## Assigned task:
Scan the data below and give the number of lines that include the word "layout", with no other words.

Saved data entries
——

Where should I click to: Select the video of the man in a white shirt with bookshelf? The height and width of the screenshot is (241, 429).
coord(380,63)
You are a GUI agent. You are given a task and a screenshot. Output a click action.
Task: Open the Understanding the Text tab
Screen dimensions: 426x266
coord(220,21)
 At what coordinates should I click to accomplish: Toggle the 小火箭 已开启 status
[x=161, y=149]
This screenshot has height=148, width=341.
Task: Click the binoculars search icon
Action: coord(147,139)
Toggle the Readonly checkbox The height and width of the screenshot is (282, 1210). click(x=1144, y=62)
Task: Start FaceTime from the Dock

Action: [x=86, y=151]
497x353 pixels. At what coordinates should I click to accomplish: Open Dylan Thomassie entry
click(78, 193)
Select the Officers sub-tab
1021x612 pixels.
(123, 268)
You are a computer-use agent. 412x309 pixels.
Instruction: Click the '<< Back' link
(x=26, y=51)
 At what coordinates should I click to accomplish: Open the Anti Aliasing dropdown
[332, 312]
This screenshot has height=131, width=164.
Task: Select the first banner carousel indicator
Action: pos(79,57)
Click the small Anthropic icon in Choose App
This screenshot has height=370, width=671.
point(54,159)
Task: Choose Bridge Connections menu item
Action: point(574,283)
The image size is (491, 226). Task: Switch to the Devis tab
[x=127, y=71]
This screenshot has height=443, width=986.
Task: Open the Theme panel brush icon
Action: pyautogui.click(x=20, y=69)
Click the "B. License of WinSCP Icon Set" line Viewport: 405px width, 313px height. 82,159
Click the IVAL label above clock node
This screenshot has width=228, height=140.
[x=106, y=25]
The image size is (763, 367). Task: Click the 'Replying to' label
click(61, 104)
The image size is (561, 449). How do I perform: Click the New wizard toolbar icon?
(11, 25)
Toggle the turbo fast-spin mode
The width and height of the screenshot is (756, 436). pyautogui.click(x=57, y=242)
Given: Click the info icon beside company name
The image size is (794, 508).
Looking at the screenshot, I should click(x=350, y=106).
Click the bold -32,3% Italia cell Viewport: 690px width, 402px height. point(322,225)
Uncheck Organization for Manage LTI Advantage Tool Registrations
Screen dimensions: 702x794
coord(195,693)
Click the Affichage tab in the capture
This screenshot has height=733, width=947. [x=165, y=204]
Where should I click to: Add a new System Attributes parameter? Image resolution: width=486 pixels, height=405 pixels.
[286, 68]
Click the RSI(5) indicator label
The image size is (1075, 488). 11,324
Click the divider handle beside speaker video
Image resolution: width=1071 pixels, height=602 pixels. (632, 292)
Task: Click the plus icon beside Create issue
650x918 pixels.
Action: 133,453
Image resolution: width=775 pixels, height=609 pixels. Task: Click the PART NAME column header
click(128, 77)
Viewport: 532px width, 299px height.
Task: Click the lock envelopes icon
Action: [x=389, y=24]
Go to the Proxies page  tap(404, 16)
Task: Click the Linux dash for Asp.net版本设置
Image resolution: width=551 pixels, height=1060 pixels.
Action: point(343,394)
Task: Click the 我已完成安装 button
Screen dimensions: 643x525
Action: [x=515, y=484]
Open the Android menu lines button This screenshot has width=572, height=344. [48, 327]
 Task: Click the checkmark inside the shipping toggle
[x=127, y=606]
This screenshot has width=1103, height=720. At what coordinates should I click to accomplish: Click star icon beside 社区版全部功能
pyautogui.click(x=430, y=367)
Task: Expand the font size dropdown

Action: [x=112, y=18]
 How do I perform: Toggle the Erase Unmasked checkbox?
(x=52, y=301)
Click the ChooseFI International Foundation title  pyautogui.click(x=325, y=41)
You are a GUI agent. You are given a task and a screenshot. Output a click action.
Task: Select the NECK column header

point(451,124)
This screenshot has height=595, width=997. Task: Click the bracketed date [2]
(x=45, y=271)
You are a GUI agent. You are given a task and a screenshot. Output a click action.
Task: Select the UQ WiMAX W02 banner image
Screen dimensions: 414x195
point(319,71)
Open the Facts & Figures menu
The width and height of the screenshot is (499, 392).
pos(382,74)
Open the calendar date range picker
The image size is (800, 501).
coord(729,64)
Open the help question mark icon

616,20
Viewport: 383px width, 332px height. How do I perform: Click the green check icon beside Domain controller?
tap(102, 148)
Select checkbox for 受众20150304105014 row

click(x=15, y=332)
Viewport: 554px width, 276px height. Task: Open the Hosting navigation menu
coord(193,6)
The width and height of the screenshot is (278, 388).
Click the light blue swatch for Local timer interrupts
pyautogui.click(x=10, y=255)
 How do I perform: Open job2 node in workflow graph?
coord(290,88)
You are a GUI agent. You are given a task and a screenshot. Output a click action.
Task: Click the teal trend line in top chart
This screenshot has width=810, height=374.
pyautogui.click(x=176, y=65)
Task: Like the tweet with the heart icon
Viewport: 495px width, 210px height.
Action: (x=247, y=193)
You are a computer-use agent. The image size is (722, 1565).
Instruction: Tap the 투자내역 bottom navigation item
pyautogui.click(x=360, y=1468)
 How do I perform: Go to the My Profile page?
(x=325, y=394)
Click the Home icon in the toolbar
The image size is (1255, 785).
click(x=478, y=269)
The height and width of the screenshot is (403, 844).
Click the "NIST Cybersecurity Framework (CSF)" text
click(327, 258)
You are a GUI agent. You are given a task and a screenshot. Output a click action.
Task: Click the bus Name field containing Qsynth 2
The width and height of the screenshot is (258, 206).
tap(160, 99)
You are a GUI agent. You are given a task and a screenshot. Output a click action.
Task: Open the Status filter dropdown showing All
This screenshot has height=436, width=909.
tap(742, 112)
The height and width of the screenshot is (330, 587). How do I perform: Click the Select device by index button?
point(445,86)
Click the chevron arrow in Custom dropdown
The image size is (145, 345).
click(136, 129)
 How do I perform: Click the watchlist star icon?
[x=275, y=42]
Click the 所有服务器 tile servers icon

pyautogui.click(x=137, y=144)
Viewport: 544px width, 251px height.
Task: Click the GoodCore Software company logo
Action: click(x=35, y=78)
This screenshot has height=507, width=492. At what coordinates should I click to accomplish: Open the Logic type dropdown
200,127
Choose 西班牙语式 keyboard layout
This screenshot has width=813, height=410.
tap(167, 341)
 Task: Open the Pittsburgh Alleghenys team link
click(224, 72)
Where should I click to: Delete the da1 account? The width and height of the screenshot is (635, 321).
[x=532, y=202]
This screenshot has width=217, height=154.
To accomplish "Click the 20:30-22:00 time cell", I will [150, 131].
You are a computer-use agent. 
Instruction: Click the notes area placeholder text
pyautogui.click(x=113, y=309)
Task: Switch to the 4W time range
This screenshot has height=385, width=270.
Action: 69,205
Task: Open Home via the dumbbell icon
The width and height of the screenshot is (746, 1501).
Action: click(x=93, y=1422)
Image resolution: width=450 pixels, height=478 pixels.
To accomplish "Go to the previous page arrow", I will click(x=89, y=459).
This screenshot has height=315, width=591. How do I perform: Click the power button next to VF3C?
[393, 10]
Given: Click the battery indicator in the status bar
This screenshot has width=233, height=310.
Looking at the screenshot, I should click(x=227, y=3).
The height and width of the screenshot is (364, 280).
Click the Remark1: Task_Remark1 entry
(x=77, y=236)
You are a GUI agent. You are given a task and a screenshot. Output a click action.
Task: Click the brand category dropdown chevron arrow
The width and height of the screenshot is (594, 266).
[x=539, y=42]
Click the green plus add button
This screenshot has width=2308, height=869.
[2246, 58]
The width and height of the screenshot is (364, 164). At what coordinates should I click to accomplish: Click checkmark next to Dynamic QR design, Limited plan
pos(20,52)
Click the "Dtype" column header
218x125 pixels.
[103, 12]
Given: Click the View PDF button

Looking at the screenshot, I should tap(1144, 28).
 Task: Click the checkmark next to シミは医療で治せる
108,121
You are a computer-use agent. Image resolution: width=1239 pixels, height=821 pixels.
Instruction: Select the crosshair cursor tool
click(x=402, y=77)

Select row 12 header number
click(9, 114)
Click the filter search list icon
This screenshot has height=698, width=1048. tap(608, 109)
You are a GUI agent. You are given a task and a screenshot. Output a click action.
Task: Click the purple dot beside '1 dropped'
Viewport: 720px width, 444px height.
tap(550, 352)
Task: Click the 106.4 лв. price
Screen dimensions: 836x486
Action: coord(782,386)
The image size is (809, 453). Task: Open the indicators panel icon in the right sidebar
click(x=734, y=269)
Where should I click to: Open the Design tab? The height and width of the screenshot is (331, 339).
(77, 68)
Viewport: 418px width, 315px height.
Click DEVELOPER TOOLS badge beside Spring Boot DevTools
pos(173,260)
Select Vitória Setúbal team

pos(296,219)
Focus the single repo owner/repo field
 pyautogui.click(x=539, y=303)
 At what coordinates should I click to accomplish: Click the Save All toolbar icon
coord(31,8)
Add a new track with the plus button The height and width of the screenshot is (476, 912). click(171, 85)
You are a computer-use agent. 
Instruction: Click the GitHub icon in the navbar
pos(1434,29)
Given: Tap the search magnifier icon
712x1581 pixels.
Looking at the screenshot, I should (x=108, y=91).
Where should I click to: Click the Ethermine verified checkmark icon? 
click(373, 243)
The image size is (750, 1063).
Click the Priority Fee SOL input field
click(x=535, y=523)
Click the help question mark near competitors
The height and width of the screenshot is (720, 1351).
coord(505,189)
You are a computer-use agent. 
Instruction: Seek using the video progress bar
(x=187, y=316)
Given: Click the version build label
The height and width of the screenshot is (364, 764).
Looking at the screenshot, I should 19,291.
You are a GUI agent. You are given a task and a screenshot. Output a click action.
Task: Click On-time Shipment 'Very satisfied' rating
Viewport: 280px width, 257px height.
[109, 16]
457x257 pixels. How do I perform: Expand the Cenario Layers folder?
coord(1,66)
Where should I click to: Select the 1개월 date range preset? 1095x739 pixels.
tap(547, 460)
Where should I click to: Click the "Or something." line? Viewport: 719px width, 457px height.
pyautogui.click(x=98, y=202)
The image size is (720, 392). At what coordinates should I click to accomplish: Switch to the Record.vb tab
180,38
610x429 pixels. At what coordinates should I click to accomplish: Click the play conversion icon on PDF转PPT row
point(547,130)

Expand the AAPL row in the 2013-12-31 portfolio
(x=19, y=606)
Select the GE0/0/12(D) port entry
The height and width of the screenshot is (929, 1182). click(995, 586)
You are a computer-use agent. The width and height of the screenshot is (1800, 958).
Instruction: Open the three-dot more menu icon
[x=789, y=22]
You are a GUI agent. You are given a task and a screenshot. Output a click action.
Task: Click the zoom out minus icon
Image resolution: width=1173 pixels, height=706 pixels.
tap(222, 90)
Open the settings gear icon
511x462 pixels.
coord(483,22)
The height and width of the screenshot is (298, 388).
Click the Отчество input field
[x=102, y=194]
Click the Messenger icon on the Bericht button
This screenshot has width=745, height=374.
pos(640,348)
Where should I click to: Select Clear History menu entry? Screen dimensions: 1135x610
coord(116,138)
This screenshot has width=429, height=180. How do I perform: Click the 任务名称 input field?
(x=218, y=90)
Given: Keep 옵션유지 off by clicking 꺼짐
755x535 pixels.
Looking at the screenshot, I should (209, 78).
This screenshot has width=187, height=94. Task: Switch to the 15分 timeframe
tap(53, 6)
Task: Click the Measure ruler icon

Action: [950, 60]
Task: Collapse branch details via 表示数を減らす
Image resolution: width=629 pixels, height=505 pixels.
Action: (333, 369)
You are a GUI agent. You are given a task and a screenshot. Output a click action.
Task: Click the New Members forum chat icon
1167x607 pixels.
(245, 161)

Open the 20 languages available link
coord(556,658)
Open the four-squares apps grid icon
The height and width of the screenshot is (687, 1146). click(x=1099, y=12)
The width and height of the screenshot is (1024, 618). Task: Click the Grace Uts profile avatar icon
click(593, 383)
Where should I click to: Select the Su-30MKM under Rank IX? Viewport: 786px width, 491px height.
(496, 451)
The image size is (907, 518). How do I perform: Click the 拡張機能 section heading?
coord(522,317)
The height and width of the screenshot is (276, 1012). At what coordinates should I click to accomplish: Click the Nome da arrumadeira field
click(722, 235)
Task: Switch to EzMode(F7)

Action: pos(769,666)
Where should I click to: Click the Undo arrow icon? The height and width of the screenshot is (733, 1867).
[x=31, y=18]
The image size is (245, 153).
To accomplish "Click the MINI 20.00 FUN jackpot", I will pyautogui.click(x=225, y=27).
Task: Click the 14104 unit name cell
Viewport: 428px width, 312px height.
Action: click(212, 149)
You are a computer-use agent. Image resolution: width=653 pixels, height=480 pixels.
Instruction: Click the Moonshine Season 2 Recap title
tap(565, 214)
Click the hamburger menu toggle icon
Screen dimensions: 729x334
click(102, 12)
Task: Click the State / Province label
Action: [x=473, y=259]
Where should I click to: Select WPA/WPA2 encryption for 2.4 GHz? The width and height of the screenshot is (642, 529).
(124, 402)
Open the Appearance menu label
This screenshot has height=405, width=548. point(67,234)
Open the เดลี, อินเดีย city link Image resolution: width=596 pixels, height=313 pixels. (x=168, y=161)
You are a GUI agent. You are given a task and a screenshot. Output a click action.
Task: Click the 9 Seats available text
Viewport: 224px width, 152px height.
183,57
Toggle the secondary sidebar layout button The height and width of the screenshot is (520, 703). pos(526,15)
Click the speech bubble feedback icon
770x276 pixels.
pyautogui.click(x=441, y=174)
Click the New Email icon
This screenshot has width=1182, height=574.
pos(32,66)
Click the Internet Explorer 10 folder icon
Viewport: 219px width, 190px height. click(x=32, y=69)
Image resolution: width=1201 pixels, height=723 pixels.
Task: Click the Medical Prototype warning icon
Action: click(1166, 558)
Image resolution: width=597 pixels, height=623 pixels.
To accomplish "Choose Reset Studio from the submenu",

——

## Result of this task:
2